Donald Trump outlines strategy to finance $2000 tariff ‘dividend’ payments for majority of Americans

Donald Trump has shared his strategy for providing most Americans with low to medium incomes a $2000 tariff ‘dividend check.’

The Committee for a Responsible Federal Budget estimates that distributing the $2000 payment to most Americans could cost around $600 billion in total, which is more than twice the expected revenue from tariffs imposed earlier this year.

To date, the substantial tariffs have generated approximately $90 billion from various major countries globally, with a standard tariff of roughly 10% applied to most foreign nations.

Despite this, the amount collected is still insufficient to fulfill his promise of a check, and Trump has assured that taxpayer funds will not be used to cover the deficit.

He maintains his belief that tariffs will finance the checks, and on Monday (November 24), the President provided an update expressing confidence that the tariffs will soon increase significantly to fill the funding gap.

On Truth Social, he stated that the “full benefit of the Tariffs had not yet been calculated.”

Earlier this year, many businesses accelerated their inventory purchases before tariff deadlines, allowing them to momentarily bypass hefty import fees.

However, as warehouses begin to exhaust their backstock, the President predicts that companies will soon have to pay the full enhanced import fees.

With tariffs expected to be paid without avoidance on all applicable items, Trump forecasts that the amount payable to the USA will ‘skyrocket over and above the already historic levels of dollars received.”

While many are hopeful for a potential $2000 payment, expected before the 2026 mid-terms, Republican lawmakers have expressed concerns that Trump’s tariff dividends could harm the economy.

During the peak of the coronavirus pandemic in 2020, Trump approved a covid stimulus payment to assist Americans, a move that was generally well-received by those in need.

However, after Joe Biden assumed office in 2021, Democrats advocated for additional stimulus checks, which some economists believe contributed to inflation.

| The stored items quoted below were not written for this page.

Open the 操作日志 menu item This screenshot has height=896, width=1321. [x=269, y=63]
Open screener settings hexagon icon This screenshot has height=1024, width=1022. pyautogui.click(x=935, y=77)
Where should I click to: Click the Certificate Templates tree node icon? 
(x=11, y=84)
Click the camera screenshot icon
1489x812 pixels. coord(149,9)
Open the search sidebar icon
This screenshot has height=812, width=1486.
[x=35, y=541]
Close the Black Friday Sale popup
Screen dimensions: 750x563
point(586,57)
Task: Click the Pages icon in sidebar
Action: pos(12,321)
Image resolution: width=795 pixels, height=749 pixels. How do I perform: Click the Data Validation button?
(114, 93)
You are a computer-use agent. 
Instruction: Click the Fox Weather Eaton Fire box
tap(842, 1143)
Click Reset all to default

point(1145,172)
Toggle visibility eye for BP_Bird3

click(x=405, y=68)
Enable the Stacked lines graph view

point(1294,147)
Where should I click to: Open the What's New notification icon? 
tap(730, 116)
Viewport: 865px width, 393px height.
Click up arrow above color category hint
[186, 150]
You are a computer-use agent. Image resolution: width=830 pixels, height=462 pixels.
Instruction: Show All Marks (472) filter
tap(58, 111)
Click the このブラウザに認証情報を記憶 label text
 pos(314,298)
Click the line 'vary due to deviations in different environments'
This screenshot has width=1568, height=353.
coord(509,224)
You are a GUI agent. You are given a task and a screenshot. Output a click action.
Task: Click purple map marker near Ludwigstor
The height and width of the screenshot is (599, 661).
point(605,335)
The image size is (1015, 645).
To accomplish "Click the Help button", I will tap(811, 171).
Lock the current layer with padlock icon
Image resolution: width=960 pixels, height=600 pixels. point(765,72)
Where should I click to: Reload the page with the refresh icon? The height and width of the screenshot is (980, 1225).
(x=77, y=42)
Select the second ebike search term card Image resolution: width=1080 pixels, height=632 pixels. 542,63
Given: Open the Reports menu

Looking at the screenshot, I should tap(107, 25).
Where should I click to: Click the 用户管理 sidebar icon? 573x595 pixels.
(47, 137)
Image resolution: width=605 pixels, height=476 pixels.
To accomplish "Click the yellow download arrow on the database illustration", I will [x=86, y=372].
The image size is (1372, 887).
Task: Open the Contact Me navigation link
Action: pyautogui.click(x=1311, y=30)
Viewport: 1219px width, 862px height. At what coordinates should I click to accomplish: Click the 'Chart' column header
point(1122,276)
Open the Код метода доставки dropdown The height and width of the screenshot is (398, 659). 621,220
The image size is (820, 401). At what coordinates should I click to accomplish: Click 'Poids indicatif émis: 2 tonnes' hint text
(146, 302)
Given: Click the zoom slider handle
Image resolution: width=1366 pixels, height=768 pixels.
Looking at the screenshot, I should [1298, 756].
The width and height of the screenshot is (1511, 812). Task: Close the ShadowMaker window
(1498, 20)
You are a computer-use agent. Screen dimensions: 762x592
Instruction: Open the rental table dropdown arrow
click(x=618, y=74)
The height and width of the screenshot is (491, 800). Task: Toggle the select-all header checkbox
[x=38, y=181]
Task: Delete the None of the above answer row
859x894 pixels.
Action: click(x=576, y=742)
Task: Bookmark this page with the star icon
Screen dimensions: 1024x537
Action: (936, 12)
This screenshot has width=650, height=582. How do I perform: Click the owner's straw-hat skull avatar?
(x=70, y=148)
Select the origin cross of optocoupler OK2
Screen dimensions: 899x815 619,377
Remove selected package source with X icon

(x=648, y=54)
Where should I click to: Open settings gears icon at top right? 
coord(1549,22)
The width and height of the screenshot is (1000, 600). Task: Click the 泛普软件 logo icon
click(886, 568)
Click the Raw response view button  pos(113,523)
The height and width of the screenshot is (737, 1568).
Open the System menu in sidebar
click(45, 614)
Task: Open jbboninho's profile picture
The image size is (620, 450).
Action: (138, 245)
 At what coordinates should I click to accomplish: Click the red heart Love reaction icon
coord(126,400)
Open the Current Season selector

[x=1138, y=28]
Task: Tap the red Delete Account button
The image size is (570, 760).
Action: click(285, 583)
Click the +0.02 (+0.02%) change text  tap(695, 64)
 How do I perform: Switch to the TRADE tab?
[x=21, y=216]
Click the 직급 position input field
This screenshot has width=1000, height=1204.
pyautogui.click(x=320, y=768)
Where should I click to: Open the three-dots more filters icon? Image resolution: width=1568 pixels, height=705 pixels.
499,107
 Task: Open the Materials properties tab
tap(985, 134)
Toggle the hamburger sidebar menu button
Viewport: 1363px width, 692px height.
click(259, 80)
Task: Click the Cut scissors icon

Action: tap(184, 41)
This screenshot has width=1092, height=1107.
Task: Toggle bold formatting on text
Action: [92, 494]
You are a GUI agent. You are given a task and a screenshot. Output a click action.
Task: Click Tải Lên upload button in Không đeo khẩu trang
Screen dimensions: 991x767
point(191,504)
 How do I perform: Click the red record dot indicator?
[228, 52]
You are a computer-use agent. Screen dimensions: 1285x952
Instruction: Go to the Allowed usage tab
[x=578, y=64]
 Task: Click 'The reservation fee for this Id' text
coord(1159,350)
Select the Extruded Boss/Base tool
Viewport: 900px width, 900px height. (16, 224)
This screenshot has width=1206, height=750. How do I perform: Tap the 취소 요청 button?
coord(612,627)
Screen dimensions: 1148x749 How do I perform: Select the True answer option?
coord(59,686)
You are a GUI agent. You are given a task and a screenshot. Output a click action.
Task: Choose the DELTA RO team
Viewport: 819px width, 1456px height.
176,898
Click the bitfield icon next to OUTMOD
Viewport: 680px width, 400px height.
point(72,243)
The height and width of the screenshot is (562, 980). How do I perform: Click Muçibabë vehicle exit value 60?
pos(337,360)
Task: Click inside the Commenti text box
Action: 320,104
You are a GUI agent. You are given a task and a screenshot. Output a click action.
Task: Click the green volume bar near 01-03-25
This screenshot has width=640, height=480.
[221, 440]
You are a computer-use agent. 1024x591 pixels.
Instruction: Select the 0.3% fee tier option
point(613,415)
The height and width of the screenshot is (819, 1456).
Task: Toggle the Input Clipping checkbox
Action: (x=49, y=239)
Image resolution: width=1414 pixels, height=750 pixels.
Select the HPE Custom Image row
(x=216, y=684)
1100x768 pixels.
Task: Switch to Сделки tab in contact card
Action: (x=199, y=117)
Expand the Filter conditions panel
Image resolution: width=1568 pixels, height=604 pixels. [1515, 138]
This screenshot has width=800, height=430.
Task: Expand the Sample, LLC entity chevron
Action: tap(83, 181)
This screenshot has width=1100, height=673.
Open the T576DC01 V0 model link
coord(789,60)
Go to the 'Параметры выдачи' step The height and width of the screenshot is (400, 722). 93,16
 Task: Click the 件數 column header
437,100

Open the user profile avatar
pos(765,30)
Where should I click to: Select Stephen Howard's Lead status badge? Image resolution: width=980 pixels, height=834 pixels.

As living costs increased, Biden’s approval rating declined, with experts warning a similar outcome could occur for Trump if he proceeds with his current plan.

According to the Consumer Price Index, inflation has been rising since January, with prices reaching 3% in September.

Amidst the escalating costs, Treasury Secretary Scott Bessent has advised Americans to save the checks rather than spend them to prevent further inflation.

“Maybe we could persuade Americans to save that, because one of the things that’s going to happen next year is the Trump account[s]”, he told Fox News.

Under new proposals, a federally backed savings account for children born between 2025 and 2028 will be introduced next year, with an initial $1000 contribution from the US Treasury.

During the pandemic, about 30% of Trump’s covid stimulus checks were saved by Americans, while 40% were spent immediately. The remaining 20% helped many households reduce their debt.